Dai Thao stood in front of a burned-out strip mall off University Avenue, its storefronts boarded up and its neon signs stained with smoke. In the distance, the St. Paul City Council member could see a construction crane, still standing despite the destruction.
"Before COVID-19, it was booming," Thao said. "There was a lot of energy, a lot of excitement here."
Minneapolis was hit hardest when some of the protests following George Floyd's killing turned violent, but the riots struck St. Paul, too. According to data compiled by the Star Tribune, 246 buildings in St. Paul sustained damage, from smashed windows to fires. Nearly 60% of those buildings are on University Avenue, a corridor defined by a mosaic of small businesses, many owned by people of color.

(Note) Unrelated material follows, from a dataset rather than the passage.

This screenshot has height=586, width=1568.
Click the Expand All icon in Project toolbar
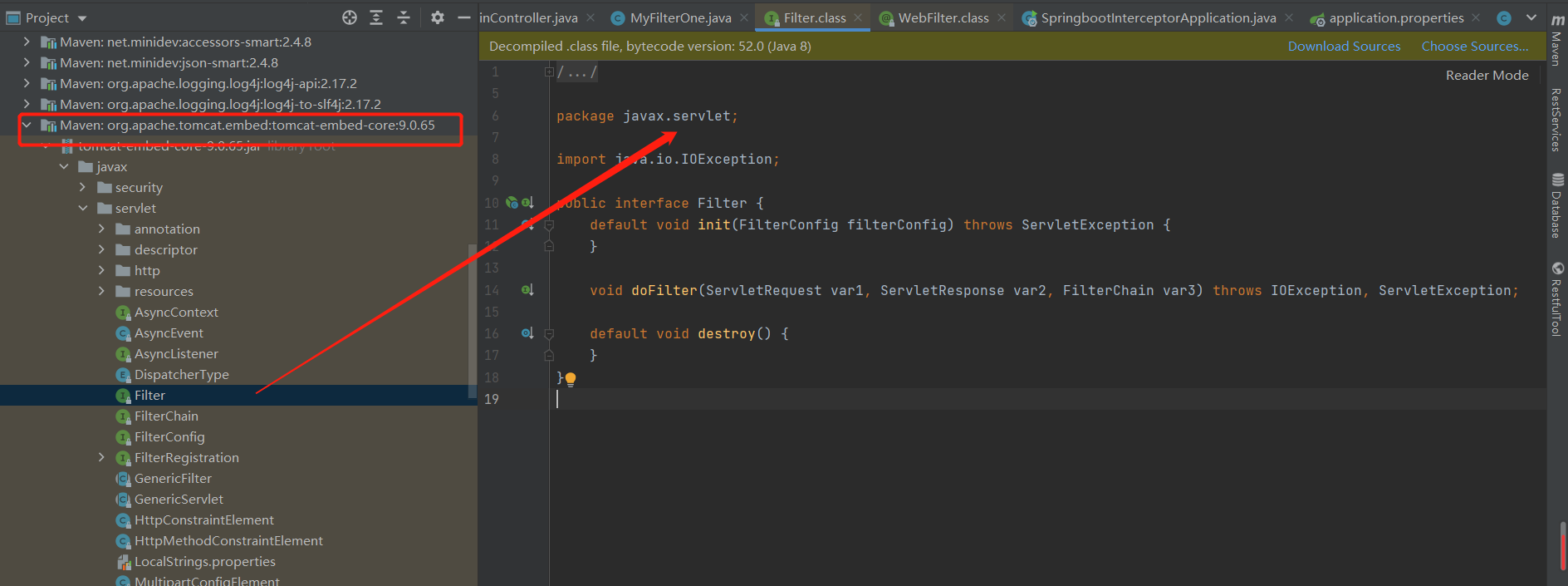(x=376, y=17)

The close-knit neighborhoods surrounding University Avenue have sprung into action, first helping to board up storefronts and post "Black-owned business" signs to guard against vandalism, then returning to transform the beige plywood into brightly painted murals.
"Everything was so raw at that moment," said Alex Smith, an artist who helped paint multiple murals along the corridor, including outside the Victoria Theater. "It felt like we really needed to heal."

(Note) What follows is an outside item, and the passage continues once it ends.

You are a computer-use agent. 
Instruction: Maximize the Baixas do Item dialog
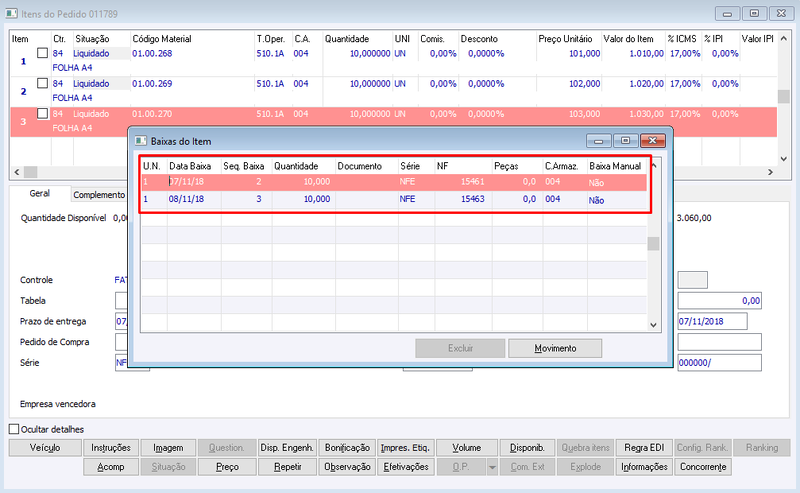(626, 140)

There's hope that this moment will be a turning point for the area, which survived the construction of Interstate 94 and the Green Line only to be hit by a pandemic and violent unrest. But there's also anxiety that the gentrification and displacement residents have long feared will arrive in a way they never expected — that speculators will descend on vacant buildings and empty lots and erase the diversity that's been their strength.
"If we lose the Black-owned businesses, we lose the Vietnamese-owned businesses, we lose … the East African businesses, everything — what's going to come in next?" said Sarah Nichols, who grew up in the Midway neighborhood and now lives in Rondo. "We need this to be an opportunity for community to build."
Businesses face uncertainty
Just a few months ago, the neighborhoods surrounding University Avenue — Hamline-Midway, Union Park, Frogtown and Summit-University — were waiting for redevelopment stemming from the Allianz Field soccer stadium.